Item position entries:
════════
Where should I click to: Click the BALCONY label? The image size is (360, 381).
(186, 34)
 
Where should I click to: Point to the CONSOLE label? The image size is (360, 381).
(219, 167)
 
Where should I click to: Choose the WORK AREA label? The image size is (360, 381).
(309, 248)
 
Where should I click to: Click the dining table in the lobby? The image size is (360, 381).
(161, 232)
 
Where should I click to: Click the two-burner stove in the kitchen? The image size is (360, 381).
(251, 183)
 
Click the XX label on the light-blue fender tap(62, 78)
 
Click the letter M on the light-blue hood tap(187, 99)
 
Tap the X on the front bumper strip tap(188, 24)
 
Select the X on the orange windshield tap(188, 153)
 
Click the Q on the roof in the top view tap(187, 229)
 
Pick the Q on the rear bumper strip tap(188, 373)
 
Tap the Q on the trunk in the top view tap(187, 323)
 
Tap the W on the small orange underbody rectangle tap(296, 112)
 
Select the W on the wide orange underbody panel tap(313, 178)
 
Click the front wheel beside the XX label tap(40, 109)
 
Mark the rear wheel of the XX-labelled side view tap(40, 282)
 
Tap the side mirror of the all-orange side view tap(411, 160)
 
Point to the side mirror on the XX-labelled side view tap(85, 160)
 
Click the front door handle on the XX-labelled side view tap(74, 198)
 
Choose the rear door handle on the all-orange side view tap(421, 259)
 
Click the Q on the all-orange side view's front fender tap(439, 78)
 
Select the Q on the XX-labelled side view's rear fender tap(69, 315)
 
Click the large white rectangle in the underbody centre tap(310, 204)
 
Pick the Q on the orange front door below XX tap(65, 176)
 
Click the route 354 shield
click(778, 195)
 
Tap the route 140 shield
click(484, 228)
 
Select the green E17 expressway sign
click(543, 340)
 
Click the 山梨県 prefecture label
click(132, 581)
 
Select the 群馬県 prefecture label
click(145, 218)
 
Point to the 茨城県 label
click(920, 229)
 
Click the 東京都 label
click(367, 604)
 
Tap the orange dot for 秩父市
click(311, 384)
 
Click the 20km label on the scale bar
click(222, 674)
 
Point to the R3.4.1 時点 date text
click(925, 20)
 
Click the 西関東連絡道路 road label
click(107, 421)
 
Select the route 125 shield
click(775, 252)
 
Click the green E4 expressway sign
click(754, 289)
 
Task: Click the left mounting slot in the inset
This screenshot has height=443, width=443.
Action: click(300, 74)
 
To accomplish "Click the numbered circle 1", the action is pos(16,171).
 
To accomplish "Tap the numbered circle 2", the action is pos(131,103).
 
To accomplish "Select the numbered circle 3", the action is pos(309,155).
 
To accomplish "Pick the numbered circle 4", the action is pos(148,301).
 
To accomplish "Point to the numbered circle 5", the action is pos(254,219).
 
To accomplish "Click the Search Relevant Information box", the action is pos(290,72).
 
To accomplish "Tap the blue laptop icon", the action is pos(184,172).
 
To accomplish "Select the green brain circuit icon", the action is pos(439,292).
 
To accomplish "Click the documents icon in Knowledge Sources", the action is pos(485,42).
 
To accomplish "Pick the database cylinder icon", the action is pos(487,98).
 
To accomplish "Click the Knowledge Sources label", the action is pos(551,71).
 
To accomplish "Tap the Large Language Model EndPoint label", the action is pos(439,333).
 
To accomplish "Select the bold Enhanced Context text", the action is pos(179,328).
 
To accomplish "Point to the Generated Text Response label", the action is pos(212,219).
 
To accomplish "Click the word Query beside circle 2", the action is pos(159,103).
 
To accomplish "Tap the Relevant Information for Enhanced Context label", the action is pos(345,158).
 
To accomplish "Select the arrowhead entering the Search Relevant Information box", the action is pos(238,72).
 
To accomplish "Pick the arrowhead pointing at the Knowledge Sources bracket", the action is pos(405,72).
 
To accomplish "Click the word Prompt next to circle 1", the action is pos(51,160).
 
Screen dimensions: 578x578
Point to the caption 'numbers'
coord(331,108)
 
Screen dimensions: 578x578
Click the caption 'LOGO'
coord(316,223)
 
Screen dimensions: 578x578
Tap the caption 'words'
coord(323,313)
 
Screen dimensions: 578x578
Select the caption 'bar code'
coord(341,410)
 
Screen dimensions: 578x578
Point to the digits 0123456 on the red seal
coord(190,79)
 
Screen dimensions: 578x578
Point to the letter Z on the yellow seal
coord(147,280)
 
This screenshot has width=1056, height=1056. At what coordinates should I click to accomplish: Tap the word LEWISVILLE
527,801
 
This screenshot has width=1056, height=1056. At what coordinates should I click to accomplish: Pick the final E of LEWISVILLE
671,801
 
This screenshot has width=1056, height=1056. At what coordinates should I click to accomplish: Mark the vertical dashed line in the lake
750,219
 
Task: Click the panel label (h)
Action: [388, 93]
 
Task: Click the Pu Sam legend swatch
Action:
════════
Please copy these rows word for word, keeping every line as it stands.

Where should I click to: Click the BALCONY label? The image size is (360, 381).
(186, 34)
 
Where should I click to: Point to the CONSOLE label? The image size is (360, 381).
(219, 167)
 
Where should I click to: Choose the WORK AREA label? The image size is (360, 381).
(309, 248)
 
Where should I click to: Click the dining table in the lobby? The image size is (360, 381).
(161, 232)
 
Where should I click to: Click the two-burner stove in the kitchen? The image size is (360, 381).
(251, 183)
 
Click the XX label on the light-blue fender tap(62, 78)
 
Click the letter M on the light-blue hood tap(187, 99)
 
Tap the X on the front bumper strip tap(188, 24)
 
Select the X on the orange windshield tap(188, 153)
 
Click the Q on the roof in the top view tap(187, 229)
 
Pick the Q on the rear bumper strip tap(188, 373)
 
Tap the Q on the trunk in the top view tap(187, 323)
 
Tap the W on the small orange underbody rectangle tap(296, 112)
 
Select the W on the wide orange underbody panel tap(313, 178)
 
Click the front wheel beside the XX label tap(40, 109)
 
Mark the rear wheel of the XX-labelled side view tap(40, 282)
 
Tap the side mirror of the all-orange side view tap(411, 160)
 
Point to the side mirror on the XX-labelled side view tap(85, 160)
 
Click the front door handle on the XX-labelled side view tap(74, 198)
 
Choose the rear door handle on the all-orange side view tap(421, 259)
 
Click the Q on the all-orange side view's front fender tap(439, 78)
 
Select the Q on the XX-labelled side view's rear fender tap(69, 315)
 
Click the large white rectangle in the underbody centre tap(310, 204)
 
Pick the Q on the orange front door below XX tap(65, 176)
 
Click the route 354 shield
click(778, 195)
 
Tap the route 140 shield
click(484, 228)
 
Select the green E17 expressway sign
click(543, 340)
 
Click the 山梨県 prefecture label
click(132, 581)
 
Select the 群馬県 prefecture label
click(145, 218)
 
Point to the 茨城県 label
click(920, 229)
 
Click the 東京都 label
click(367, 604)
 
Tap the orange dot for 秩父市
click(311, 384)
 
Click the 20km label on the scale bar
click(222, 674)
 
Point to the R3.4.1 時点 date text
click(925, 20)
 
Click the 西関東連絡道路 road label
click(107, 421)
 
Select the route 125 shield
click(775, 252)
 
Click the green E4 expressway sign
click(754, 289)
 
Task: Click the left mounting slot in the inset
This screenshot has height=443, width=443.
Action: click(300, 74)
 
To accomplish "Click the numbered circle 1", the action is pos(16,171).
 
To accomplish "Tap the numbered circle 2", the action is pos(131,103).
 
To accomplish "Select the numbered circle 3", the action is pos(309,155).
 
To accomplish "Pick the numbered circle 4", the action is pos(148,301).
 
To accomplish "Point to the numbered circle 5", the action is pos(254,219).
 
To accomplish "Click the Search Relevant Information box", the action is pos(290,72).
 
To accomplish "Tap the blue laptop icon", the action is pos(184,172).
 
To accomplish "Select the green brain circuit icon", the action is pos(439,292).
 
To accomplish "Click the documents icon in Knowledge Sources", the action is pos(485,42).
 
To accomplish "Pick the database cylinder icon", the action is pos(487,98).
 
To accomplish "Click the Knowledge Sources label", the action is pos(551,71).
 
To accomplish "Tap the Large Language Model EndPoint label", the action is pos(439,333).
 
To accomplish "Select the bold Enhanced Context text", the action is pos(179,328).
 
To accomplish "Point to the Generated Text Response label", the action is pos(212,219).
 
To accomplish "Click the word Query beside circle 2", the action is pos(159,103).
 
To accomplish "Tap the Relevant Information for Enhanced Context label", the action is pos(345,158).
 
To accomplish "Select the arrowhead entering the Search Relevant Information box", the action is pos(238,72).
 
To accomplish "Pick the arrowhead pointing at the Knowledge Sources bracket", the action is pos(405,72).
 
To accomplish "Click the word Prompt next to circle 1", the action is pos(51,160).
 
Screen dimensions: 578x578
Point to the caption 'numbers'
coord(331,108)
 
Screen dimensions: 578x578
Click the caption 'LOGO'
coord(316,223)
 
Screen dimensions: 578x578
Tap the caption 'words'
coord(323,313)
 
Screen dimensions: 578x578
Select the caption 'bar code'
coord(341,410)
 
Screen dimensions: 578x578
Point to the digits 0123456 on the red seal
coord(190,79)
 
Screen dimensions: 578x578
Point to the letter Z on the yellow seal
coord(147,280)
 
This screenshot has width=1056, height=1056. At what coordinates should I click to accomplish: Tap the word LEWISVILLE
527,801
 
This screenshot has width=1056, height=1056. At what coordinates should I click to accomplish: Pick the final E of LEWISVILLE
671,801
 
This screenshot has width=1056, height=1056. At what coordinates should I click to accomplish: Mark the vertical dashed line in the lake
750,219
 
Task: Click the panel label (h)
Action: [388, 93]
 
Task: Click the Pu Sam legend swatch
Action:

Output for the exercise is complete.